- _Exercise requirements_: In the data below, find every line with the string "agent" and pull it out.

[Opening Working data section]

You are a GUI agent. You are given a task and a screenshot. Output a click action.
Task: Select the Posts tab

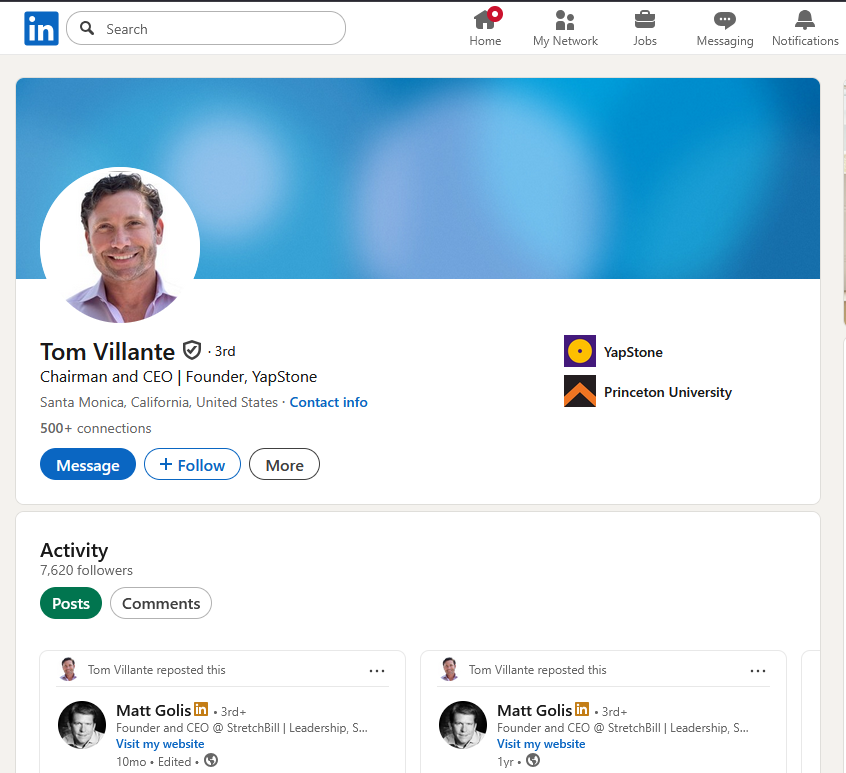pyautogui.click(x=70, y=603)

[Closing Working data section]
[Opening Working data section]

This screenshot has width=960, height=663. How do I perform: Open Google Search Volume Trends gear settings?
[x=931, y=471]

[Closing Working data section]
[Opening Working data section]

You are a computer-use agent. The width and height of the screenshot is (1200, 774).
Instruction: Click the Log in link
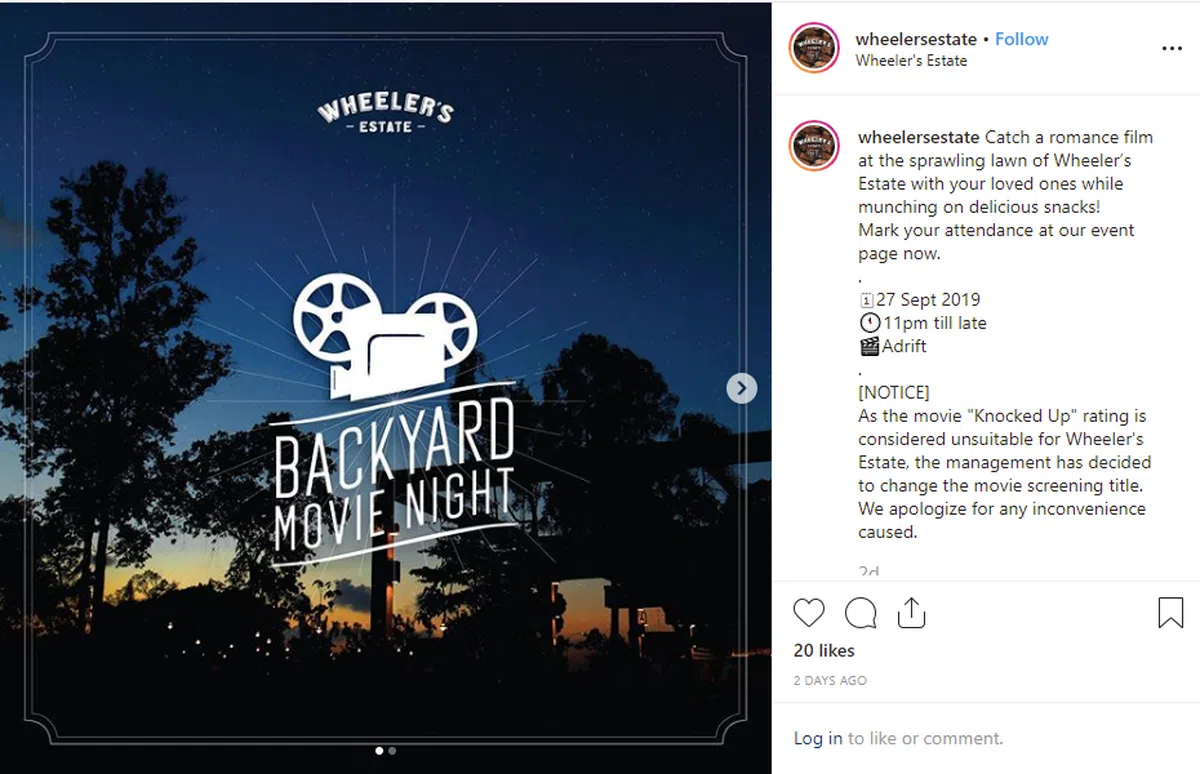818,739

[Closing Working data section]

- _Response box_:
You are a GUI agent. You are given a task and a screenshot. Output a click action.
You are a computer-use agent. The width and height of the screenshot is (1200, 774).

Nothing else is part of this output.